CMS states at the top of its own website, “Identity theft is a serious crime that happens when someone uses your personal information without your consent to commit fraud or other crimes.”
The new requirement came embedded in a major Medicare payment reform bill signed into law last week. CMS will have four years to begin issuing new Social Security cards without the numbers, and up to eight years to issue replacement cards to more than 50 million existing enrollees. The $320 million conversion cost will be paid from Medicare trust funds.
Social Security numbers on the Medicare cards will be replaced by a randomly generated identifier, officials say.

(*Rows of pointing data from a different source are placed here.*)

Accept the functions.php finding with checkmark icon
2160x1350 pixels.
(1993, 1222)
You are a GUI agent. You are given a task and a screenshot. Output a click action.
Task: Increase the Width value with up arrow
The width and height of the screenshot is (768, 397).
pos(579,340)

The decision comes after an inexplicable decade-long delay in heeding Office of Inspector General warnings that including the numbers on government benefit cards places tens of millions of seniors at risk of identity theft, according to The New York Times. Seven years ago, the Defense Department and the Department of Veterans Affairs started executing “elaborate plans to remove Social Security numbers from their identification cards,” the newspaper reported Monday.
The impetus for Medicare requiring the change is twofold: a current rash of data hacks and the push to implement electronic health records.
CMS told the Times the bulk of its resources the past two years was being used to repair Healthcare.gov, the website established under the Affordability Care Act.